Render the lines below as a numbered list, skipping any blank lines and leaving out the pictures.

● ● ● ● ●

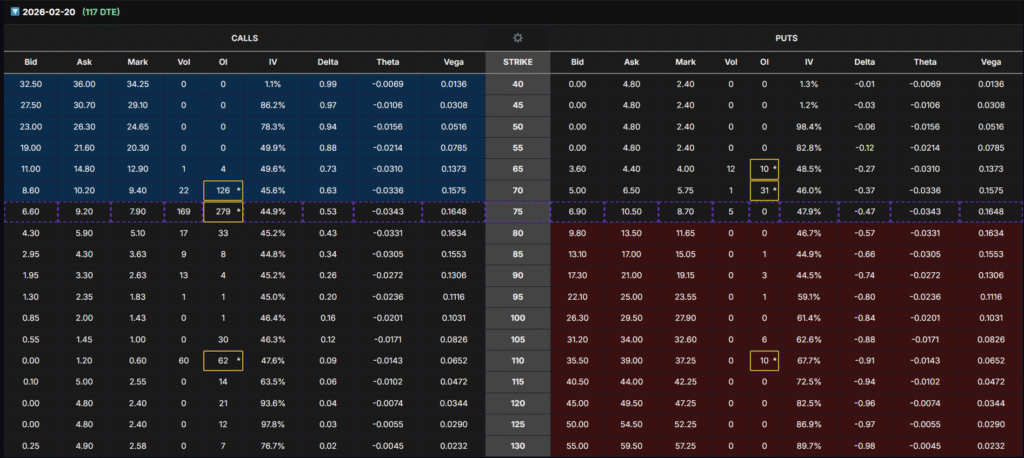
Task: Sort calls by Bid column header
Action: 30,62
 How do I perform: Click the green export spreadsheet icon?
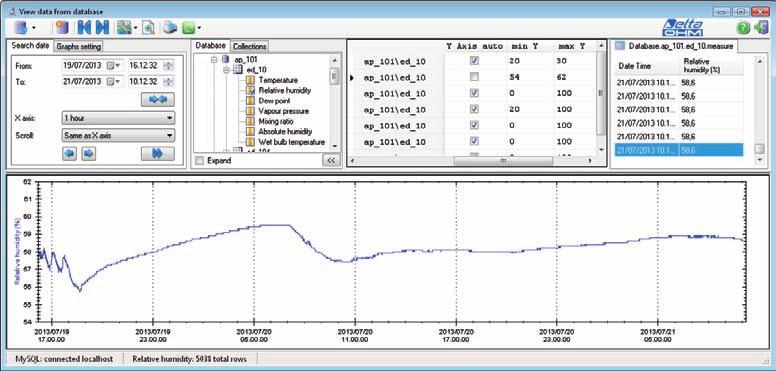point(188,28)

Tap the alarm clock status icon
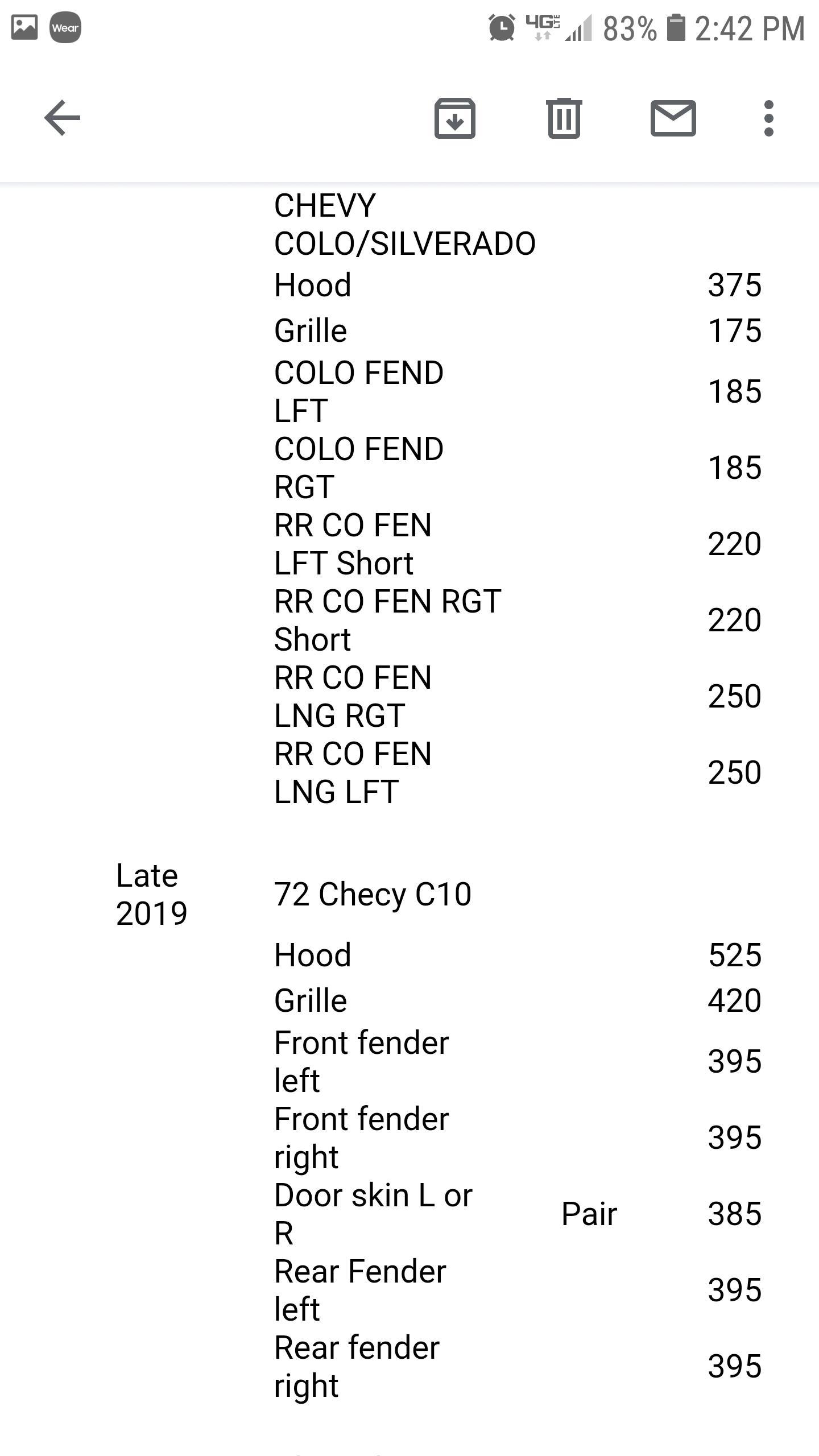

● ● ● ● ●

→ SOLUTION
1. Task: Sort calls by Bid column header
2. Action: 30,62
3.  How do I perform: Click the green export spreadsheet icon?
4. point(188,28)
5. Tap the alarm clock status icon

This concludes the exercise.